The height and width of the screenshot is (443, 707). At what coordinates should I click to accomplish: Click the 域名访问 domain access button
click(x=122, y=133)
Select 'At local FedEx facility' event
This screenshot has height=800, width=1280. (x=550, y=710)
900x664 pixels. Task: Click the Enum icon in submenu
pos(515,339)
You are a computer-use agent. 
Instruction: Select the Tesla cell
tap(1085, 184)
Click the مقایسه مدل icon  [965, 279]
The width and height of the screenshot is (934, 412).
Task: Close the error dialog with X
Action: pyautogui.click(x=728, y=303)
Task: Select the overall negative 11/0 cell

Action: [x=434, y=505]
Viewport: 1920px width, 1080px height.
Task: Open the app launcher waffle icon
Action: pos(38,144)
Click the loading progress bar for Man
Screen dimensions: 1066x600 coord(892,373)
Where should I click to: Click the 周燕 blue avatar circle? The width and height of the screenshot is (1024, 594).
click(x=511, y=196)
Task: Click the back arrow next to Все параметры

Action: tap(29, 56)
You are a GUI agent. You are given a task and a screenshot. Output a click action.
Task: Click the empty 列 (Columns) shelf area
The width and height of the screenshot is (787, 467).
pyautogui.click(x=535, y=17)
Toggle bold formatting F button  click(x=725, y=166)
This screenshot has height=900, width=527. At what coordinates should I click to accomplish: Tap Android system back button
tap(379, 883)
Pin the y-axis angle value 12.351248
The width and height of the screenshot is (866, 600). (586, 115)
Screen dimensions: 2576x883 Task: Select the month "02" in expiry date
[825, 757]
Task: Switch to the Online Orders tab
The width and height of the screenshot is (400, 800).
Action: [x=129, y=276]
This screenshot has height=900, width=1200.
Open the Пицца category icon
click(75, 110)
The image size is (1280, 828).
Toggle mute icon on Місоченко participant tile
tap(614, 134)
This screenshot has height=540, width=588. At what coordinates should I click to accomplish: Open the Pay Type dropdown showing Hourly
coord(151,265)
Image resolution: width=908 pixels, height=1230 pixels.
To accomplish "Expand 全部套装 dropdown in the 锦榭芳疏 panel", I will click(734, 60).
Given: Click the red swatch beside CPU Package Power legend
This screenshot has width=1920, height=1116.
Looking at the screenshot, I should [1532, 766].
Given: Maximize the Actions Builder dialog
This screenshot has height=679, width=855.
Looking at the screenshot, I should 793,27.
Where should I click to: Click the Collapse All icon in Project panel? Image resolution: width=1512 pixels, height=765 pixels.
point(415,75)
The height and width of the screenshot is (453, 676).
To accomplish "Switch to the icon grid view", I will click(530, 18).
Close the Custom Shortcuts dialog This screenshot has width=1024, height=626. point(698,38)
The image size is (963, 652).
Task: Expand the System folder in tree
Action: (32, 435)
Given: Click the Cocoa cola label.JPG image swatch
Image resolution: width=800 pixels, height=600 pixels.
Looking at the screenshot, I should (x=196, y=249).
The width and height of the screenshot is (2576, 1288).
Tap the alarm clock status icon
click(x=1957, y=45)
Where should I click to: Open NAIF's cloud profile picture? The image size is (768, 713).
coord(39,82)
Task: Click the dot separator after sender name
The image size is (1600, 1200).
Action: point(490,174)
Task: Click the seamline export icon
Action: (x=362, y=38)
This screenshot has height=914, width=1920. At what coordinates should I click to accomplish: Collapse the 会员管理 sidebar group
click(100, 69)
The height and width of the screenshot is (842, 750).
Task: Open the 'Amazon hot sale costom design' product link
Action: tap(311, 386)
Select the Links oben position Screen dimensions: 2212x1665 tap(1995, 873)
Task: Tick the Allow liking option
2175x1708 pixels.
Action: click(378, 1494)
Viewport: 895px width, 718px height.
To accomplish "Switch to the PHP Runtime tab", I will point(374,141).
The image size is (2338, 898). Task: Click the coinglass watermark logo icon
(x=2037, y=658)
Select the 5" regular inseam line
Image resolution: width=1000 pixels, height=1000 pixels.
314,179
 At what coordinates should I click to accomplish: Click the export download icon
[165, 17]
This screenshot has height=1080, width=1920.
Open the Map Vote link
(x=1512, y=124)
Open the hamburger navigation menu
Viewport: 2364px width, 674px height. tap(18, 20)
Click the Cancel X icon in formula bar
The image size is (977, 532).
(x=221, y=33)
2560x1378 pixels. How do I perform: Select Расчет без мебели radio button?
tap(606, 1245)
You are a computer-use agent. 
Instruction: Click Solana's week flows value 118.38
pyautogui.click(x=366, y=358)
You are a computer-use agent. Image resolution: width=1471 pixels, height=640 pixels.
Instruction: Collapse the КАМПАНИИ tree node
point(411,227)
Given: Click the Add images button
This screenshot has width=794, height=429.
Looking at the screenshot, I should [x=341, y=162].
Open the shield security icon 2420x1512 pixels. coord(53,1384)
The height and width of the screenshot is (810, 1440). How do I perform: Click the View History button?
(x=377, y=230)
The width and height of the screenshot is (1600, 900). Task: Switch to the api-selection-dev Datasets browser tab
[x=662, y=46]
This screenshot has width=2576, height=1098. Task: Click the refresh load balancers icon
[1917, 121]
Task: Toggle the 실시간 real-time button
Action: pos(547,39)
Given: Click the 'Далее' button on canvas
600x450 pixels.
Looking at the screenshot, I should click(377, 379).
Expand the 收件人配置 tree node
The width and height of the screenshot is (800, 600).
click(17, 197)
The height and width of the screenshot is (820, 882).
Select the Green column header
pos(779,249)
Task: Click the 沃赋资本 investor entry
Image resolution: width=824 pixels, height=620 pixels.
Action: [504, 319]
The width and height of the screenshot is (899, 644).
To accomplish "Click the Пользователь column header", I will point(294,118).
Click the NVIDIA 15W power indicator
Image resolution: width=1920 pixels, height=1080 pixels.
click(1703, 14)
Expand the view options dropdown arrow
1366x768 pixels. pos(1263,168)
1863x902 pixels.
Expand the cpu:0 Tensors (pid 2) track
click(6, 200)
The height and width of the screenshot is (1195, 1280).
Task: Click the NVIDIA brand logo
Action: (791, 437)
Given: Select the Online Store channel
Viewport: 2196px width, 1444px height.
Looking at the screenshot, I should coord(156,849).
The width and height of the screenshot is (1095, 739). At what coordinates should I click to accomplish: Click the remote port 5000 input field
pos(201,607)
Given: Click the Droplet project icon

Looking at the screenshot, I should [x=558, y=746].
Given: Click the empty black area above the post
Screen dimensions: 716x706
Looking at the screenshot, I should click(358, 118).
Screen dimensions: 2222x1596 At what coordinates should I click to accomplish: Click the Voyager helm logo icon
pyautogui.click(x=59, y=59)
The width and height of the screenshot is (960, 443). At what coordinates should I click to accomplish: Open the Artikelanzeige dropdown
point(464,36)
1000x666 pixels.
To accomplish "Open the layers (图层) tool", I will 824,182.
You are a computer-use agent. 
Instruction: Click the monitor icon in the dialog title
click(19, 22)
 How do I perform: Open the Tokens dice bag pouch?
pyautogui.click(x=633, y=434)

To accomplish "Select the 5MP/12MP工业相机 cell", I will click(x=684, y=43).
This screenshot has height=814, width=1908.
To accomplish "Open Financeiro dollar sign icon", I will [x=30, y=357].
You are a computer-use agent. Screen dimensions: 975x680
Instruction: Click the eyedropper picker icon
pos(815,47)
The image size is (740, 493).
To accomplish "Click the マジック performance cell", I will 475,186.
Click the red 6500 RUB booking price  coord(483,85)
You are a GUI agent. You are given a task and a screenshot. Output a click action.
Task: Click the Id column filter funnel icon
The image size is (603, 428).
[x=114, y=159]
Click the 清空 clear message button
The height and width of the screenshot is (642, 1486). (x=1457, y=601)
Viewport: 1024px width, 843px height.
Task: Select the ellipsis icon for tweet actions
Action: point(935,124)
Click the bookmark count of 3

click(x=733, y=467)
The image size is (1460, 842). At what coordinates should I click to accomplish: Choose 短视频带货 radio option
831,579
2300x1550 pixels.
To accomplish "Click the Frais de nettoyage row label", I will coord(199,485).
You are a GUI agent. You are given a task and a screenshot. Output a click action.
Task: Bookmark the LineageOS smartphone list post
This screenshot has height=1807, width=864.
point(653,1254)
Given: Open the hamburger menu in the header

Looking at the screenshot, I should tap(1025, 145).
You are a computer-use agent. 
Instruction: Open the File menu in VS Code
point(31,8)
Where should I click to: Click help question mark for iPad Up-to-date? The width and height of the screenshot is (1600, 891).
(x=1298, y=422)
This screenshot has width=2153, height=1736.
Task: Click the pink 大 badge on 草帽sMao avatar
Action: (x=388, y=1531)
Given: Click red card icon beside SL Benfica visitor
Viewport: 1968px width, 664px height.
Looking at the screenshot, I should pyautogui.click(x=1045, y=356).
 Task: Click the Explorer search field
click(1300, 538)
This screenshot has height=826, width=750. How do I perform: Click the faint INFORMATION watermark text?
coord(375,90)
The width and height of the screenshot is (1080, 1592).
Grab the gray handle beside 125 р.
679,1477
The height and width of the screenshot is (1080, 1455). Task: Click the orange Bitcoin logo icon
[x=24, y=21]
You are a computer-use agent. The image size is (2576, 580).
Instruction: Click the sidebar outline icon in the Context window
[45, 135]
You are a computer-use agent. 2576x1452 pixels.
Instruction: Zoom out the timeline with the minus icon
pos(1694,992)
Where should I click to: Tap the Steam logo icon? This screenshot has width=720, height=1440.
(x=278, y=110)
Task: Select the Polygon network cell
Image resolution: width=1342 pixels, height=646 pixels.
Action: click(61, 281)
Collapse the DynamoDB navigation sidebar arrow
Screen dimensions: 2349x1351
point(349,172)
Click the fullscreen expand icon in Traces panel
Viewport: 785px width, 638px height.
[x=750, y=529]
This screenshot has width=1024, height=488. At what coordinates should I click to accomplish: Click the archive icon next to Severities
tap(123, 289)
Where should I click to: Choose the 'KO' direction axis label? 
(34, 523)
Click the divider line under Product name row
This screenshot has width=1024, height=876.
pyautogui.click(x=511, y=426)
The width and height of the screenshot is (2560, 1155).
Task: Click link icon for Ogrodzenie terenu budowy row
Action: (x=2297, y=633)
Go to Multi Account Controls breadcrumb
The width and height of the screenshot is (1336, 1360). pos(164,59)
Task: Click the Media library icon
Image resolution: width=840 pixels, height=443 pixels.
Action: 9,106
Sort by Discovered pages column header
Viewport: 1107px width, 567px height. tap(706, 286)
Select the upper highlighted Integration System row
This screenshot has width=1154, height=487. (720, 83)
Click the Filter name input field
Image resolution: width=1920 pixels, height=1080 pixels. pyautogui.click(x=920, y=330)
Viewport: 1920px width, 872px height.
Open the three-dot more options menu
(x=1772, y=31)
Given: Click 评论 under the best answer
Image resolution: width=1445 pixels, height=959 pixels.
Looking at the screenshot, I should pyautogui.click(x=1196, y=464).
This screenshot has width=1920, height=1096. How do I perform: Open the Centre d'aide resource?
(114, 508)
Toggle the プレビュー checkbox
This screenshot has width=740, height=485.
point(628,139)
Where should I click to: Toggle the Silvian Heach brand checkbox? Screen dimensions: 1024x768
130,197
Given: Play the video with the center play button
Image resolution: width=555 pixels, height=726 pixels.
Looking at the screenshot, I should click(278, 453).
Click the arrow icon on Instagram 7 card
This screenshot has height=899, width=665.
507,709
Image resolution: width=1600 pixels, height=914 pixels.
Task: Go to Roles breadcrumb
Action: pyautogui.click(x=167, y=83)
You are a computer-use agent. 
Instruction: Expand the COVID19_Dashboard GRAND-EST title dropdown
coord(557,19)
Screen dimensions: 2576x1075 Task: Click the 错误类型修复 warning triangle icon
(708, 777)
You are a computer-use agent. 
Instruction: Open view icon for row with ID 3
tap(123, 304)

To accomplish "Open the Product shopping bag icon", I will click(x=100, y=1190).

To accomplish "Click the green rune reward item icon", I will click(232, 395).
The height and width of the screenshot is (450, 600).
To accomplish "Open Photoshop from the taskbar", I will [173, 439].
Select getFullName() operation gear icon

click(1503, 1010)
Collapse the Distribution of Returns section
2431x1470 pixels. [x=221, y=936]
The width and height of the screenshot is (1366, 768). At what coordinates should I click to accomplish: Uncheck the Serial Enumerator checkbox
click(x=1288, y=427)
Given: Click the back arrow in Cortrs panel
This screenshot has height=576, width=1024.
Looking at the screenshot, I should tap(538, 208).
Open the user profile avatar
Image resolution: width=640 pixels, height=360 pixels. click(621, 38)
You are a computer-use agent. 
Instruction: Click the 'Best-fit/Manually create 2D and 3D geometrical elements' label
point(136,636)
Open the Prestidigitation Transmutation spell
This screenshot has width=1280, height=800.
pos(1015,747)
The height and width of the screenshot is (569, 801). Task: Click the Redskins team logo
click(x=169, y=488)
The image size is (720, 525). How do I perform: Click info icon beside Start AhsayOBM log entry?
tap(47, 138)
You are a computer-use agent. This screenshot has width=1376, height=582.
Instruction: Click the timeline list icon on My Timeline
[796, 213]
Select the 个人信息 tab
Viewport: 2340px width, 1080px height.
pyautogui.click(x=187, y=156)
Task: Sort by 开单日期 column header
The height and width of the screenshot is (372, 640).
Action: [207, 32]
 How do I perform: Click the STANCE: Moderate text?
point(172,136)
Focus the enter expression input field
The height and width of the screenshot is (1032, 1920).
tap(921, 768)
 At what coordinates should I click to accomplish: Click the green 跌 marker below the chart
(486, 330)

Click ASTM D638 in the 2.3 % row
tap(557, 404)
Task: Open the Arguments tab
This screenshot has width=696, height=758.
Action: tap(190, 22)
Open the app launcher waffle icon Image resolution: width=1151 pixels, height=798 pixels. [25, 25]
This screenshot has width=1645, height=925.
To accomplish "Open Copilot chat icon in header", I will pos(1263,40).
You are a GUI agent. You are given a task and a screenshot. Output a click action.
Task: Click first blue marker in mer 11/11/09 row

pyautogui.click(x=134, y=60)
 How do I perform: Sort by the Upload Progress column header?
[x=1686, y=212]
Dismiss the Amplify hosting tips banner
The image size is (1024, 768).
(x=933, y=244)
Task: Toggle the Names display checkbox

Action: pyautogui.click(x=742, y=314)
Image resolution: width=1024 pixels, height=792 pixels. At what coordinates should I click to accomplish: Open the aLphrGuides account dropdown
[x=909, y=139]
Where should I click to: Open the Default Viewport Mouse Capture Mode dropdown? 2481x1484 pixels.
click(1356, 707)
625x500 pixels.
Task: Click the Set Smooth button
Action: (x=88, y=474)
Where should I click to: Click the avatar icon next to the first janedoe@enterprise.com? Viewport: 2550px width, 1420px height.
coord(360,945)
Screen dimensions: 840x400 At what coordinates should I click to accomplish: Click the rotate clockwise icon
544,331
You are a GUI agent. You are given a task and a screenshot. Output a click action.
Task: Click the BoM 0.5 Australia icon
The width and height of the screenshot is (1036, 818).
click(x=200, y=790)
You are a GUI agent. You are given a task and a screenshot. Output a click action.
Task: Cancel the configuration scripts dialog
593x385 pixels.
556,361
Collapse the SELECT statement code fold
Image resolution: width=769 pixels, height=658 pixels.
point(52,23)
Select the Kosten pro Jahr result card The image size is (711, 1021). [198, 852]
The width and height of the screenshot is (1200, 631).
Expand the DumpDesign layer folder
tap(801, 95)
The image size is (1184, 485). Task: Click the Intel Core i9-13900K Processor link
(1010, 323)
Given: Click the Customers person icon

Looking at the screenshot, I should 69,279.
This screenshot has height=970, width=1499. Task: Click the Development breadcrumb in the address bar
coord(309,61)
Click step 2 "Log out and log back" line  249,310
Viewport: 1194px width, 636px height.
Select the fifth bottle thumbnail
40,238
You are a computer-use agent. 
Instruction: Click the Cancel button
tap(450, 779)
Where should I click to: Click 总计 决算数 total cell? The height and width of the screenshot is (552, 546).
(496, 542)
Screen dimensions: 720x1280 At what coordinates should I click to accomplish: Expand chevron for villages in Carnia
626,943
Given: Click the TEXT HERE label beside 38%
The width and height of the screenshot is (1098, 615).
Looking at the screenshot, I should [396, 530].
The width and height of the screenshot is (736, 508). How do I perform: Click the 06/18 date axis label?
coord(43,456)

INSTRUCTIONS TO FOLLOW —
Duplicate the records below, everything from the line that contains "Click the bookmark count of 3" down to the line that contains "point(31,8)", with both of those lines included.

WORKED ANSWER —
Click the bookmark count of 3

click(x=733, y=467)
The image size is (1460, 842). At what coordinates should I click to accomplish: Choose 短视频带货 radio option
831,579
2300x1550 pixels.
To accomplish "Click the Frais de nettoyage row label", I will coord(199,485).
You are a GUI agent. You are given a task and a screenshot. Output a click action.
Task: Bookmark the LineageOS smartphone list post
This screenshot has height=1807, width=864.
point(653,1254)
Given: Open the hamburger menu in the header

Looking at the screenshot, I should tap(1025, 145).
You are a computer-use agent. 
Instruction: Open the File menu in VS Code
point(31,8)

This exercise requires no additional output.